__Set task 1__:
Reproduce everything in the Matplotlib question from "import datetime" down to "x = np.arange(len(d))".

Matplotlib DateFormatter for axis label not working

The code below works with ax1.vlines(x, l, h, colors='k') and ax2.vlines(x, 0, v, colors='k') to plot vertical price and volume bars in a stock chart. But the horizontal axis is defined by a numpy array x = 0,1,2,3, ... etc. I have datetime objects in array d but if change to ax1.vlines(d, l, h, colors='k') and ax2.vlines(d,0,v,colors='k') then it throws an error. Thus d is defined but not used in the code below (it won't work using d but it works using x in the referenced code lines).

    import datetime
    import numpy as np
    import pandas as pd
    import matplotlib.pyplot as plt

    df = pd.read_csv(PATH+ticker+EXT, usecols=[0,2,3,4,5], header=None,
                     engine='python',skiprows=skr,skipfooter=skf)
    d = pd.to_datetime(df[0]) # numpy array date
    h = df[2].values # numpy array high
    l = df[3].values # numpy array low
    c = df[4].values # numpy array close
    v = df[5].values # numpy array volume
    x = np.arange(len(d))
    # Draw Chart to White Background        
    ax1_y_label = ticker
    fig1 = plt.figure()
    fig1.set_size_inches(WIDE,TALL)
    fig1.set_dpi(DTPI)
    fig1.autofmt_xdate()

Records of where items appear
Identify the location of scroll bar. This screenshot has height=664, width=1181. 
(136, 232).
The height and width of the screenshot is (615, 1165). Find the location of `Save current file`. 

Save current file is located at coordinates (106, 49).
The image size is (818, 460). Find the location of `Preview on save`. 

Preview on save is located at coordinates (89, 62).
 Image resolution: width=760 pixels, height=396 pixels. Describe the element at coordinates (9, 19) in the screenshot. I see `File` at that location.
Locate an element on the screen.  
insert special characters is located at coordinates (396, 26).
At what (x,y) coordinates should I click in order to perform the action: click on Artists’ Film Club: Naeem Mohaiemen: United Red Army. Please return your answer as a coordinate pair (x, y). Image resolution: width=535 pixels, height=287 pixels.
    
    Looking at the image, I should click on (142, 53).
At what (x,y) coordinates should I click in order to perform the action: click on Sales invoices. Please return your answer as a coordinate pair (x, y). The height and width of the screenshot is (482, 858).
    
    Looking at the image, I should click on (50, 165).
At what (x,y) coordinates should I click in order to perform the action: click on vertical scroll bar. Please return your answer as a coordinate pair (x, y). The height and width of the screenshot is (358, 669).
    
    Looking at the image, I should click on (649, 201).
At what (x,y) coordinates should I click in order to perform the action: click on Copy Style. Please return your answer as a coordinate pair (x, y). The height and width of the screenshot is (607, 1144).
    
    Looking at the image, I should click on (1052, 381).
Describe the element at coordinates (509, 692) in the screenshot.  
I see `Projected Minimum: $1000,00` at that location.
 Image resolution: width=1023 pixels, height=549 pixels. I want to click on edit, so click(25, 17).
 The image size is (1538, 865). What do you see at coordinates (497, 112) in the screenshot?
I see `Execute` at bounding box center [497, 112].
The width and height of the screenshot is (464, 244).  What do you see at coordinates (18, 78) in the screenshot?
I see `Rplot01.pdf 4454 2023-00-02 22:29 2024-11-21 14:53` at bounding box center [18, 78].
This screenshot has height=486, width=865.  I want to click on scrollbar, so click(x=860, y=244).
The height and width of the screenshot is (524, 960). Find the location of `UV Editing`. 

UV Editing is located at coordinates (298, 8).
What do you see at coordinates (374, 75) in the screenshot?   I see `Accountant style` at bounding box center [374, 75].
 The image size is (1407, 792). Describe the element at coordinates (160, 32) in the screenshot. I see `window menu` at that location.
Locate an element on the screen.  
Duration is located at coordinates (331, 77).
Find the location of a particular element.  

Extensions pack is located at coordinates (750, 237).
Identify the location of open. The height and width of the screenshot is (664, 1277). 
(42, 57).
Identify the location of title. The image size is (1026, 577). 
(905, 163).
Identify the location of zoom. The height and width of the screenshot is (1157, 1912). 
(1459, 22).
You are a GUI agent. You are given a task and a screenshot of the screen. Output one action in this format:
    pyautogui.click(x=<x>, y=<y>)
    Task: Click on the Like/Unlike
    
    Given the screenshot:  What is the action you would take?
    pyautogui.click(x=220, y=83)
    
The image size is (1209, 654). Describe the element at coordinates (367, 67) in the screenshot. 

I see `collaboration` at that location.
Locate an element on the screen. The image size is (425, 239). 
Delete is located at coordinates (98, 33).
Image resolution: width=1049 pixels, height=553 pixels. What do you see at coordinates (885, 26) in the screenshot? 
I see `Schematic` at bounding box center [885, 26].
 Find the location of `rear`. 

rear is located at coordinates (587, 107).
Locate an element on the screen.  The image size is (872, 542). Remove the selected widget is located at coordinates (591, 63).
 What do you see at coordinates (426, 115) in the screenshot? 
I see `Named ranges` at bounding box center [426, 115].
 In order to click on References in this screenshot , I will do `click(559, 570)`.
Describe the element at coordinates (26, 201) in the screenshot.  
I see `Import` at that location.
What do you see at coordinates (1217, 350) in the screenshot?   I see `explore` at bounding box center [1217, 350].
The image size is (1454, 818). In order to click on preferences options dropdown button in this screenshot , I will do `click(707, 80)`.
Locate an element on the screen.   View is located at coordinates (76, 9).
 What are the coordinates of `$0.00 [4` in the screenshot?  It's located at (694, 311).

__Set task 2__:
Give back only the lines of the records running from the line containing "What do you see at coordinates (1217, 350)" down to the line containing "coordinates (76, 9).", swapping "preferences options dropdown button" for "settings dropdown button" and leaving everything else unchanged.

__Exercise response 1__:
import datetime
    import numpy as np
    import pandas as pd
    import matplotlib.pyplot as plt

    df = pd.read_csv(PATH+ticker+EXT, usecols=[0,2,3,4,5], header=None,
                     engine='python',skiprows=skr,skipfooter=skf)
    d = pd.to_datetime(df[0]) # numpy array date
    h = df[2].values # numpy array high
    l = df[3].values # numpy array low
    c = df[4].values # numpy array close
    v = df[5].values # numpy array volume
    x = np.arange(len(d))

__Exercise response 2__:
What do you see at coordinates (1217, 350) in the screenshot?   I see `explore` at bounding box center [1217, 350].
The image size is (1454, 818). In order to click on settings dropdown button in this screenshot , I will do `click(707, 80)`.
Locate an element on the screen.   View is located at coordinates (76, 9).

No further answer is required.